DIHK: Erste Einigung beim Brexit ist verspätetes Nikolausgeschenk

dpa-AFX

BRÜSSEL/BERLIN (dpa-AFX) - Die deutsche Wirtschaft reagiert erleichtert auf den ersten Durchbruch bei den Brexit-Verhandlungen.

"Die Einigung zwischen der EU und Großbritannien ist ein verspätetes Nikolausgeschenk für die deutsche Wirtschaft", erklärte der Präsident des Deutschen Industrie- und Handelskammertags (DIHK), Eric Schweitzer, am Freitagmorgen. "Durch den Konsens über die Austrittsbedingungen ist nun der Weg frei für die Themen, die den Unternehmen auf den Nägeln brennen." Nun müssten dringend die für die Wirtschaft wichtigen Fragen behandelt werden. Dazu zählte Schweitzer unter anderem Zölle, die Suche nach Fachkräften und die Sicherung von Lieferketten. "Für die deutsche Wirtschaft steht sehr viel auf dem Spiel", betonte Schweitzer.

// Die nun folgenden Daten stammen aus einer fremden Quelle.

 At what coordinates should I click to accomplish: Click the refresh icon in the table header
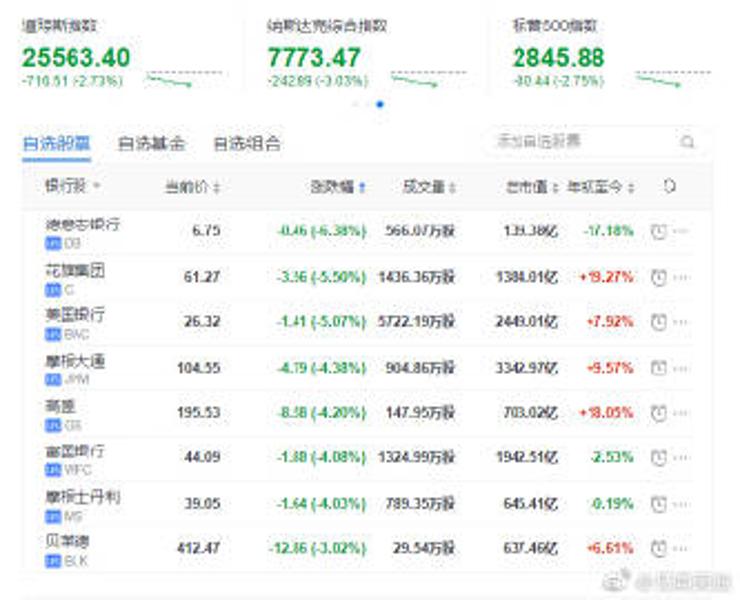[670, 186]
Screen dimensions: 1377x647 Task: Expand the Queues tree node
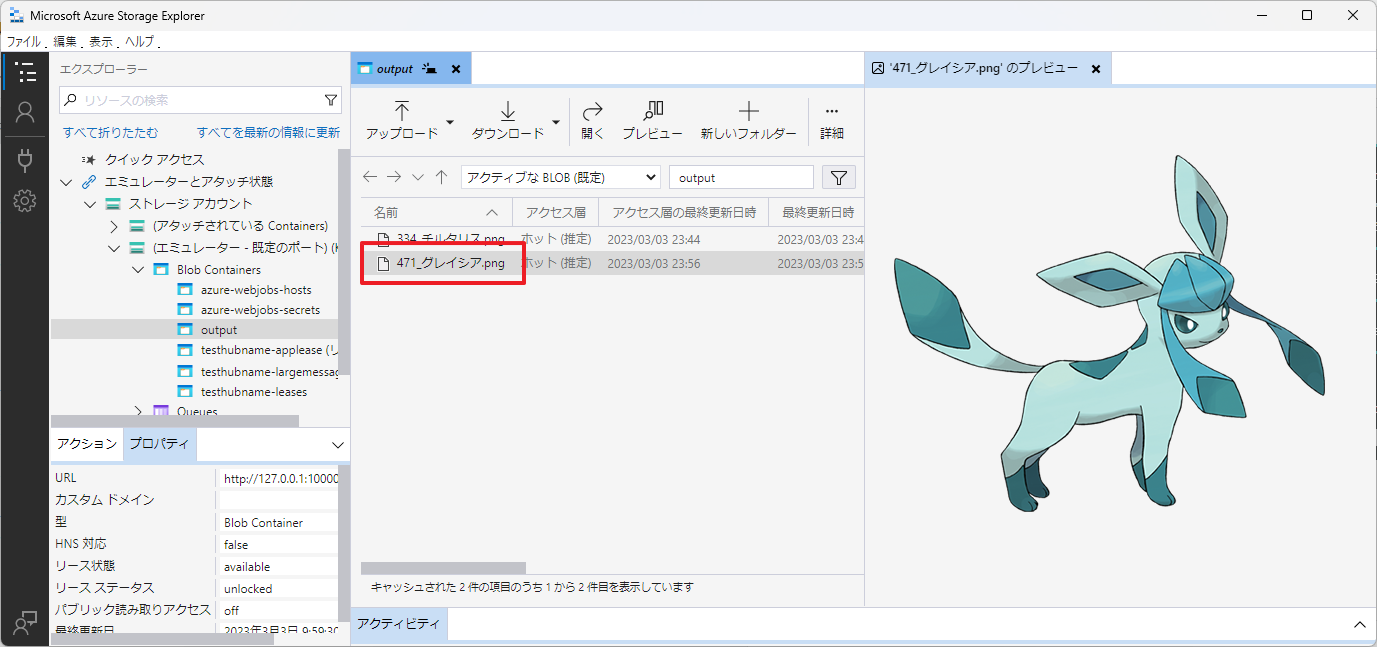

Der Chef des Münchener Ifo-Instituts, Clemens Fuest, wertete den Durchbruch als "sehr gute Nachricht". "Nun sollte die EU ein umfassendes Freihandelsabkommen mit Großbritannien anstreben, damit die volkswirtschaftlichen Kosten des Austritts für alle Seiten begrenzt bleiben", sagte er. "Der Brexit wird durch wachsende Handelskosten erheblichen wirtschaftlichen Schaden anrichten", fügte er hinzu. "Bei Freihandel könnten die zusätzlichen Kosten mehr als halbiert werden." Dann würden die Gesamtverluste für die EU auf 27 Milliarden Euro sinken, für Großbritannien würde ein Wegfall des Nettobeitrags zum EU-Haushalt die wachsenden Handelskosten ungefähr ausgleichen, erklärte Fuest unter Berufung auf ein Papier des Forschungsnetzwerkes EconPol, das am ifo Institut entstanden ist.

EU-Kommissionspräsident Jean-Claude Juncker und Premierministerin Theresa May hatten am Morgen eine erste Einigung über Bedingungen des britischen EU-Austritts 2019 verkündet. Dieser Durchbruch macht den Weg voraussichtlich frei für die zweite Verhandlungsphase.